▶ [Source extract]:
Nearly two decades ago, eight of the world’s ten largest publicly-traded companies came from Big Oil. Exxon, Royal Dutch Shell, and BP created the fuel to power vehicles from General Motors, Ford, DaimlerChrysler, Mitsubishi, and Toyota, leaving room for only Walmart and General Electric to round out the top-ten.

But now, data has become the new oil. U.S. companies like Amazon, Microsoft, Alphabet, Apple and Facebook—along with China’s Tencent and Alibaba—have rocketed up the global charts to land top-ten positions, leaving room for only Berkshire Hathaway, Johnson & Johnson, and JPMorgan Chase.  


The digital upstarts are—on average—barely 30 years old. And they’re sitting atop the business world for the same reason: They claim ownership to massive pools of data. Most of them are mining all that data with machine learning to monetize our every click. 

Humanity finds itself experiencing a digital divide of a different kind: technology is proliferating, data is exploding, time is compressing, and change is evolving at such an unprecedented rate that we simply can’t keep up. And so, through sheer exhaustion, we acquiesce to the digital abyss, checking our brain at the physical door, engaging in dopamine click-streams, mindlessly leaving behind digital exhaust for others to exploit.

The internet we once accessed to seek information and connection has evolved into a pervasive “immernet” that controls our every move.  We’re living in a digital ecosystem of our own making. Our online behavior is constantly being analyzed, tuned and optimized so others can command our attention and control our consumption.


As we use the technology, the technology uses us to learn how to turn our virtual behavior into real dollars. Left unchecked, this progression towards digital dementia could culminate in one of three unsavory scenarios for humankind:

  1. In the “Extinguished”scenario, the immernet connects and amplifies the unanticipated consequences of our collective action far more quickly than we anticipate, leading to the eradication of life on earth much sooner than any us could have imagined. Unchecked climate change or even nuclear armageddon could be the cause of our demise.

▶ [Recorded data]:

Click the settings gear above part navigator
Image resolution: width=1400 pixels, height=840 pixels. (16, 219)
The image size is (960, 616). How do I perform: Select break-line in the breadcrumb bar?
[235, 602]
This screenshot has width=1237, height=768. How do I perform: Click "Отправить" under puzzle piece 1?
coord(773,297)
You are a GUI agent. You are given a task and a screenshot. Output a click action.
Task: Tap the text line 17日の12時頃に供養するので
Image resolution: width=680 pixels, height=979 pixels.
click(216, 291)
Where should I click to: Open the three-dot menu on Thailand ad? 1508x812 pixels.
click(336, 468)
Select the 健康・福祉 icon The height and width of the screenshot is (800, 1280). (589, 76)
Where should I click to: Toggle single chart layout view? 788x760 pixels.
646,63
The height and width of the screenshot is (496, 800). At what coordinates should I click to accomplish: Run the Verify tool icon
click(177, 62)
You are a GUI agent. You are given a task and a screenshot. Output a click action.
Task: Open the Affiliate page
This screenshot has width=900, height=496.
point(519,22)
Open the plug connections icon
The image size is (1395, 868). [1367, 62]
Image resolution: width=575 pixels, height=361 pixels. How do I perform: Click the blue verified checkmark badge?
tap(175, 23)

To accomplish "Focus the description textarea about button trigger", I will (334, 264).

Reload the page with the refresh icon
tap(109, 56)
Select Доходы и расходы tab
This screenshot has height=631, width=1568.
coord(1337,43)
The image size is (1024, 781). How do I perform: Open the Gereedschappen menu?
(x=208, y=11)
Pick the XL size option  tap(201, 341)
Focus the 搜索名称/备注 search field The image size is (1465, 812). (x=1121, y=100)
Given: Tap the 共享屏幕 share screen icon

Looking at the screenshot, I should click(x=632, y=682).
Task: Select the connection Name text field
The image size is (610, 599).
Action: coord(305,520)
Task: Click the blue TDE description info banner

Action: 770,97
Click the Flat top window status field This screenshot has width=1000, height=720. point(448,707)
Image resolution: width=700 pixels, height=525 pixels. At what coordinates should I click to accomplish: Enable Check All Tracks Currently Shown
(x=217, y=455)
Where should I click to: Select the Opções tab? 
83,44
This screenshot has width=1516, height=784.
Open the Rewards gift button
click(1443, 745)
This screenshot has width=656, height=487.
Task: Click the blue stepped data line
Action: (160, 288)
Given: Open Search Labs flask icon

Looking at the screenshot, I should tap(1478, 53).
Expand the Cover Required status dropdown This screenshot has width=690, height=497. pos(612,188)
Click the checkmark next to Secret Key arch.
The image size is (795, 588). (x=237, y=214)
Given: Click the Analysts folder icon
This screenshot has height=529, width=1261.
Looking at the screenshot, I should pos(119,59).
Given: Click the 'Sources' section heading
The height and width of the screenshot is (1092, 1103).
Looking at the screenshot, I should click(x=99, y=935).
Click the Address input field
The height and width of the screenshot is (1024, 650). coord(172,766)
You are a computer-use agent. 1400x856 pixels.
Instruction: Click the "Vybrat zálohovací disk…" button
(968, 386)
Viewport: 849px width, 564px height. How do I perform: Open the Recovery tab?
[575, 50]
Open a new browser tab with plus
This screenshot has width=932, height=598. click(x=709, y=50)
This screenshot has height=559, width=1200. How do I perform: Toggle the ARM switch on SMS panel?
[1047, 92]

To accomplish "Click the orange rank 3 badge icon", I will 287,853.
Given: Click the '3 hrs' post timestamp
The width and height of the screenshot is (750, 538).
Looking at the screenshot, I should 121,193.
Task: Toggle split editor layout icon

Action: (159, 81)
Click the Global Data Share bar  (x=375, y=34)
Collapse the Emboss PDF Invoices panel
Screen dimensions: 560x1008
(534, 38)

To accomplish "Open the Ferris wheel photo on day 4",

▶ [Exercise description]:
In the passage on data as the new oil, which two companies rounded out the top ten nearly two decades ago?

▶ [Response to this exercise]:
Walmart and General Electric.